Element and text location data
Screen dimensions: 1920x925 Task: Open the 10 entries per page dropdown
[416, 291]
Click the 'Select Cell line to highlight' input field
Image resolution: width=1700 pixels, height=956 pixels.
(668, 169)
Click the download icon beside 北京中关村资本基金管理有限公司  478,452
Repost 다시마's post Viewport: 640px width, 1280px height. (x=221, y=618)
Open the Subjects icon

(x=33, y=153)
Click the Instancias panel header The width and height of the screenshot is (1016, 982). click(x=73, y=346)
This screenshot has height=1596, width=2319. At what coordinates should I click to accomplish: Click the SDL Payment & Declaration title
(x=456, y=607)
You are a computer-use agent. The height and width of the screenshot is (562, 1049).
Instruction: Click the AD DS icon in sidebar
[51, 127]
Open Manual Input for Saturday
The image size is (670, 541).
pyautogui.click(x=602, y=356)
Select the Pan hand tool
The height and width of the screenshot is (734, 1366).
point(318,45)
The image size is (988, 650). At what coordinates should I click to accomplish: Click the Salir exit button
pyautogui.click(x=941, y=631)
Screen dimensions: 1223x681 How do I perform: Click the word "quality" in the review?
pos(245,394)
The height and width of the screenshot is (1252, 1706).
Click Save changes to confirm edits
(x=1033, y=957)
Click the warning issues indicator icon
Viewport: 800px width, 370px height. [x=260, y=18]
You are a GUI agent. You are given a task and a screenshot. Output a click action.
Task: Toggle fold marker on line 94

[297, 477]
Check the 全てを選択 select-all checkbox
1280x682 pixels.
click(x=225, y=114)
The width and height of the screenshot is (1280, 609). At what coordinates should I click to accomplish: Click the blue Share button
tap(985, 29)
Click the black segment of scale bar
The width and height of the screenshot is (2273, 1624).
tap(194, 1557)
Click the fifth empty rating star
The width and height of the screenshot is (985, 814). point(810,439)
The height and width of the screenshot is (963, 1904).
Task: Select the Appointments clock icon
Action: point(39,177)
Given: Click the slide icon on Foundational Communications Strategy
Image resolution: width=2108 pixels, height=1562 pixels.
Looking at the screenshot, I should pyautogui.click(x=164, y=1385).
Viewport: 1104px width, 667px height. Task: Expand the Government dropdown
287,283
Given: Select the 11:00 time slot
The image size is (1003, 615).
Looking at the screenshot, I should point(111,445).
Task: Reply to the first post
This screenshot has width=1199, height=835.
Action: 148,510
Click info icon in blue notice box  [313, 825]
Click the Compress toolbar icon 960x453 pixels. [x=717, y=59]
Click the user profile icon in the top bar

• _PROMPT_
Render every line of the entries above as a Markdown table with two columns, Row and Line. Number the rows in order and leave out blank lines.

• _TASK OUTPUT_
| Row | Line |
|---|---|
| 1 | Screen dimensions: 1920x925 Task: Open the 10 entries per page dropdown |
| 2 | [416, 291] |
| 3 | Click the 'Select Cell line to highlight' input field |
| 4 | Image resolution: width=1700 pixels, height=956 pixels. |
| 5 | (668, 169) |
| 6 | Click the download icon beside 北京中关村资本基金管理有限公司  478,452 |
| 7 | Repost 다시마's post Viewport: 640px width, 1280px height. (x=221, y=618) |
| 8 | Open the Subjects icon |
| 9 | (x=33, y=153) |
| 10 | Click the Instancias panel header The width and height of the screenshot is (1016, 982). click(x=73, y=346) |
| 11 | This screenshot has height=1596, width=2319. At what coordinates should I click to accomplish: Click the SDL Payment & Declaration title |
| 12 | (x=456, y=607) |
| 13 | You are a computer-use agent. The height and width of the screenshot is (562, 1049). |
| 14 | Instruction: Click the AD DS icon in sidebar |
| 15 | [51, 127] |
| 16 | Open Manual Input for Saturday |
| 17 | The image size is (670, 541). |
| 18 | pyautogui.click(x=602, y=356) |
| 19 | Select the Pan hand tool |
| 20 | The height and width of the screenshot is (734, 1366). |
| 21 | point(318,45) |
| 22 | The image size is (988, 650). At what coordinates should I click to accomplish: Click the Salir exit button |
| 23 | pyautogui.click(x=941, y=631) |
| 24 | Screen dimensions: 1223x681 How do I perform: Click the word "quality" in the review? |
| 25 | pos(245,394) |
| 26 | The height and width of the screenshot is (1252, 1706). |
| 27 | Click Save changes to confirm edits |
| 28 | (x=1033, y=957) |
| 29 | Click the warning issues indicator icon |
| 30 | Viewport: 800px width, 370px height. [x=260, y=18] |
| 31 | You are a GUI agent. You are given a task and a screenshot. Output a click action. |
| 32 | Task: Toggle fold marker on line 94 |
| 33 | [297, 477] |
| 34 | Check the 全てを選択 select-all checkbox |
| 35 | 1280x682 pixels. |
| 36 | click(x=225, y=114) |
| 37 | The width and height of the screenshot is (1280, 609). At what coordinates should I click to accomplish: Click the blue Share button |
| 38 | tap(985, 29) |
| 39 | Click the black segment of scale bar |
| 40 | The width and height of the screenshot is (2273, 1624). |
| 41 | tap(194, 1557) |
| 42 | Click the fifth empty rating star |
| 43 | The width and height of the screenshot is (985, 814). point(810,439) |
| 44 | The height and width of the screenshot is (963, 1904). |
| 45 | Task: Select the Appointments clock icon |
| 46 | Action: point(39,177) |
| 47 | Given: Click the slide icon on Foundational Communications Strategy |
| 48 | Image resolution: width=2108 pixels, height=1562 pixels. |
| 49 | Looking at the screenshot, I should pyautogui.click(x=164, y=1385). |
| 50 | Viewport: 1104px width, 667px height. Task: Expand the Government dropdown |
| 51 | 287,283 |
| 52 | Given: Select the 11:00 time slot |
| 53 | The image size is (1003, 615). |
| 54 | Looking at the screenshot, I should point(111,445). |
| 55 | Task: Reply to the first post |
| 56 | This screenshot has width=1199, height=835. |
| 57 | Action: 148,510 |
| 58 | Click info icon in blue notice box  [313, 825] |
| 59 | Click the Compress toolbar icon 960x453 pixels. [x=717, y=59] |
| 60 | Click the user profile icon in the top bar |